Um outro potencial do desmiolo é o senso de união. Nossa extensa capacidade de nos conectarmos é tamanha ao ponto de nos considerarmos uma grande família, que unida pode conseguir tudo. No último dia 29 de outubro: o dia mundial de combate ao AVC, quase quebramos a internet do nosso mundo. Neste dia, sobreviventes do mundo inteiro contaram suas histórias, divulgaram os sinais e exigiram mais respeito e direitos por uma simples razão: não queremos que mais pessoas sofram o que sofremos diariamente. E se isso acontecer, que elas tenham as oportunidades que não tivemos ao ponto de retornarem com dignidade ao mundo que um dia pertencemos. Também queremos mais respeito e dignidade para aproximar esses dois mundos (o nosso e o de vocês). Afinal, vivemos fisicamente só em um, não é mesmo?

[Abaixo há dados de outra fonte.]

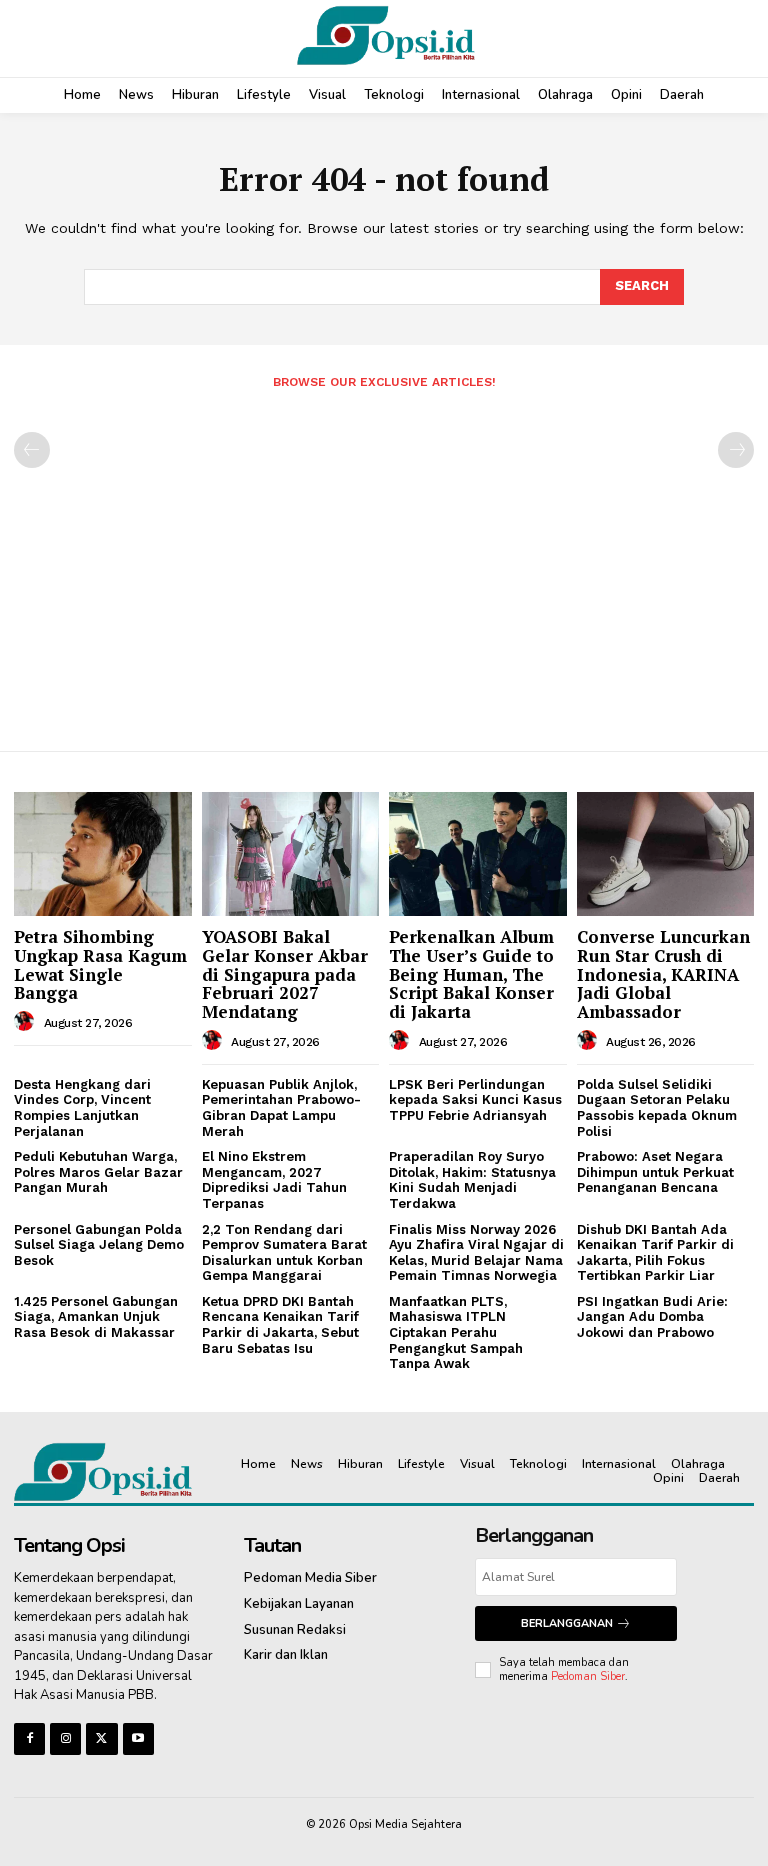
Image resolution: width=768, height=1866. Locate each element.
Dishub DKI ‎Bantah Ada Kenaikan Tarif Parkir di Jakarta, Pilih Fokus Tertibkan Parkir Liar (655, 1253)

Sabe de uma coisa? Acho que iremos conquistar este objetivo apesar de ele ser considerado impossível para muitos. Somos sobreviventes de AVC, lidar com o impossível faz parte do nosso dia a dia. Podemos não ter mais a força física de antes, mas adquirimos o poder de lutar pelo que acreditamos: desde um simples caminhar até uma mudança efetiva na sociedade. Temos um potente cérebro machucado, e com ele salvaremos vidas antes, durante e após o AVC. Somos poderosos e o poder do desmiolo ainda vai dominar o mundo! Você vai ver!

Principais sinais do AVC: sorriso torto, dificuldade de falar ou compreender, falta de equilíbrio e força de um lado do corpo e dor de cabeça subida e muito forte. Leve a pessoa para o hospital urgentemente.